## START SUPPLIED TEXT

Danish philologist Rasmus Rask
This work demonstrated methodically the relation of Germanic to Latin, Greek, Slavic, and Baltic. (Rask
included Celtic a few years later.)

In 1822 the second edition of the first volume of Jacob Grimm’s Deutsche Grammatik (“Germanic Grammar”)
was published. In this grammar were discussed the peculiar Indo-European vowel alternations called Ablaut by
Grimm (e.g., English sing, sang, sung; or Greek peíth-ō ‘I persuade,’ pé-poith-a ‘I am persuaded,’ é-pith-on ‘I
persuaded’). In addition, Grimm tried to find the principle behind the correspondences of
Germanic stop and spirant consonants (the first made with complete stoppage of the breath, and the second
made with constriction of the breath but not complete stoppage) to the consonants of other Indo-European
languages. The sound changes implied by these correspondences have become known as Grimm’s law.

## END SUPPLIED TEXT
## START SOURCE MATERIAL

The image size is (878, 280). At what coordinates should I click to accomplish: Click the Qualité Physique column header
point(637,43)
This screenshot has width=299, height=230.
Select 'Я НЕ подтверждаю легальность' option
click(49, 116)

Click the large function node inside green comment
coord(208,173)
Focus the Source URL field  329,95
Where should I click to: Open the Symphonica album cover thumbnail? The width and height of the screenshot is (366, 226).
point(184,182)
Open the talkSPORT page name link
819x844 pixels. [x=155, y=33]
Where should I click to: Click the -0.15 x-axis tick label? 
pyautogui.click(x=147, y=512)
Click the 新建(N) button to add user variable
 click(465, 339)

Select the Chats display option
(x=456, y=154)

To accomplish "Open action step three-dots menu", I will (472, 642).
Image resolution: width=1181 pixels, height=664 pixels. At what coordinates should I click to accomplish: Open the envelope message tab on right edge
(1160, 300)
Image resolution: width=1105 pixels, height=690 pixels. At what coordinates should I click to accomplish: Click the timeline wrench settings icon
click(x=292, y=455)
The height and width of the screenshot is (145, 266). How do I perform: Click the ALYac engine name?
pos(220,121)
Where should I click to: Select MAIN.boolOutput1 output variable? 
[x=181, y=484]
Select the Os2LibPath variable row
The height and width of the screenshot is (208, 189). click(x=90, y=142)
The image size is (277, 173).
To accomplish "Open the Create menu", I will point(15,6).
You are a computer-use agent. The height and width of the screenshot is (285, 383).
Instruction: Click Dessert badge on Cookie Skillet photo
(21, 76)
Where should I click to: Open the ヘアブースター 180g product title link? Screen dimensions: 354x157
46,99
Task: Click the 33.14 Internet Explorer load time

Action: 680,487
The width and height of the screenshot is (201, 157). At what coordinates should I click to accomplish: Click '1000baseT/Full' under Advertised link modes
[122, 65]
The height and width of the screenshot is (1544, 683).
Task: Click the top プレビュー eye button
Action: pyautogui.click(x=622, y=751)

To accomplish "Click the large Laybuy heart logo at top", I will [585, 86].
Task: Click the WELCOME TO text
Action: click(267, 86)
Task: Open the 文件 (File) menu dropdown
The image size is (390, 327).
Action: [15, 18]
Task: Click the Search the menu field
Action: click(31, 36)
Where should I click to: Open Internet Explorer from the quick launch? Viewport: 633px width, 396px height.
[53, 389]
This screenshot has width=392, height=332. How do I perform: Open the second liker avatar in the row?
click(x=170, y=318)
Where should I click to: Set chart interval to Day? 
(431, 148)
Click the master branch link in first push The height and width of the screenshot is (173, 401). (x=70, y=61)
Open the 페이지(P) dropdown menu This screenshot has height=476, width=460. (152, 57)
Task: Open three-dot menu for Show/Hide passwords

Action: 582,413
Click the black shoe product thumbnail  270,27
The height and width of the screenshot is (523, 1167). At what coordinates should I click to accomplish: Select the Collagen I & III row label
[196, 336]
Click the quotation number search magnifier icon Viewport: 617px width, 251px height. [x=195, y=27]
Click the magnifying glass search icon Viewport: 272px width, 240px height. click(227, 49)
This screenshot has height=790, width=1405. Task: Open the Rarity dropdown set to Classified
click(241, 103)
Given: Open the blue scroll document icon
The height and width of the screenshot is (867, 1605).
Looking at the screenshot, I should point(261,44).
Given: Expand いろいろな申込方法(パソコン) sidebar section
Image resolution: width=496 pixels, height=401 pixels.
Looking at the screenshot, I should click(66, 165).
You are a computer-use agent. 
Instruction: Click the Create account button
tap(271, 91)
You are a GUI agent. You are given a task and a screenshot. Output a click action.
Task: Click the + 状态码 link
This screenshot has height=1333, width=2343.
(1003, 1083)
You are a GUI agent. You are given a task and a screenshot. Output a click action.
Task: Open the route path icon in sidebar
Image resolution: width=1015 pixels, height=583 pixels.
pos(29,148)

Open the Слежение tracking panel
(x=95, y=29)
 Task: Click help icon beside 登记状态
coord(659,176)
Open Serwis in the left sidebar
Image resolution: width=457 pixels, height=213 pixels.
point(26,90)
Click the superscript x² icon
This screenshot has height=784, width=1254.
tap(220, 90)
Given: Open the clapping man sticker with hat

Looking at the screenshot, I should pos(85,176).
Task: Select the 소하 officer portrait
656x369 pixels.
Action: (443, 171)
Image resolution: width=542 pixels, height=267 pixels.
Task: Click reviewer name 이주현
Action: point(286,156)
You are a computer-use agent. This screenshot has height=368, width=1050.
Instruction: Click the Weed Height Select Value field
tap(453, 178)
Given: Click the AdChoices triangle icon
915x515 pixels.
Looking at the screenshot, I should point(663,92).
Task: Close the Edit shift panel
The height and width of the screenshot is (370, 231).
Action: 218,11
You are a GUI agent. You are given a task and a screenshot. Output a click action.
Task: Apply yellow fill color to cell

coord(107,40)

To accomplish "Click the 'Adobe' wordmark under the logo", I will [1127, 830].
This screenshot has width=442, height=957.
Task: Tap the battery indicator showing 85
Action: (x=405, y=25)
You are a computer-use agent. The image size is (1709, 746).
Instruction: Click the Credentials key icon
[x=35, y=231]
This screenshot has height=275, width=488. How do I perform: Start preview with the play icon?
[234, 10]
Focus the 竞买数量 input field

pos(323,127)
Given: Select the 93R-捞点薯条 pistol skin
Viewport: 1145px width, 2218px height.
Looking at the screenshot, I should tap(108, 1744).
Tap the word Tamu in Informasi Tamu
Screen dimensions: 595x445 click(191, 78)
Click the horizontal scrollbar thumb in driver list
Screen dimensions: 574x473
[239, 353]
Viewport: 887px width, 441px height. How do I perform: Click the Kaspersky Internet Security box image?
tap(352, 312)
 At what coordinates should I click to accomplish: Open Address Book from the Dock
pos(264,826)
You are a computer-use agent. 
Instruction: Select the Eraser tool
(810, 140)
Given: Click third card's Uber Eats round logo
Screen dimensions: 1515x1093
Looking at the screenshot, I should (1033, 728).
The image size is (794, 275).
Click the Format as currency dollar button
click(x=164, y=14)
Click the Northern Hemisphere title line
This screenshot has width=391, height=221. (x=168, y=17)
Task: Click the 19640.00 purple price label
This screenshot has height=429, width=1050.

## END SOURCE MATERIAL

* WHAT TO WORK ON *
[1] Can you restate word for word the part of the Grimm's law passage starting with "Danish philologist Rasmus Rask" and going on through "few years later.)"?
[2] Would you quote the lines of the listing starting with the line with "Given: Click the AdChoices triangle icon" and going on through the line with "click(x=164, y=14)", with both of those lines included and nothing else?

* SOLUTIONS BELOW *
[1]
Danish philologist Rasmus Rask
This work demonstrated methodically the relation of Germanic to Latin, Greek, Slavic, and Baltic. (Rask
included Celtic a few years later.)

[2]
Given: Click the AdChoices triangle icon
915x515 pixels.
Looking at the screenshot, I should point(663,92).
Task: Close the Edit shift panel
The height and width of the screenshot is (370, 231).
Action: 218,11
You are a GUI agent. You are given a task and a screenshot. Output a click action.
Task: Apply yellow fill color to cell

coord(107,40)

To accomplish "Click the 'Adobe' wordmark under the logo", I will [1127, 830].
This screenshot has width=442, height=957.
Task: Tap the battery indicator showing 85
Action: (x=405, y=25)
You are a computer-use agent. The image size is (1709, 746).
Instruction: Click the Credentials key icon
[x=35, y=231]
This screenshot has height=275, width=488. How do I perform: Start preview with the play icon?
[234, 10]
Focus the 竞买数量 input field

pos(323,127)
Given: Select the 93R-捞点薯条 pistol skin
Viewport: 1145px width, 2218px height.
Looking at the screenshot, I should tap(108, 1744).
Tap the word Tamu in Informasi Tamu
Screen dimensions: 595x445 click(191, 78)
Click the horizontal scrollbar thumb in driver list
Screen dimensions: 574x473
[239, 353]
Viewport: 887px width, 441px height. How do I perform: Click the Kaspersky Internet Security box image?
tap(352, 312)
 At what coordinates should I click to accomplish: Open Address Book from the Dock
pos(264,826)
You are a computer-use agent. 
Instruction: Select the Eraser tool
(810, 140)
Given: Click third card's Uber Eats round logo
Screen dimensions: 1515x1093
Looking at the screenshot, I should (1033, 728).
The image size is (794, 275).
Click the Format as currency dollar button
click(x=164, y=14)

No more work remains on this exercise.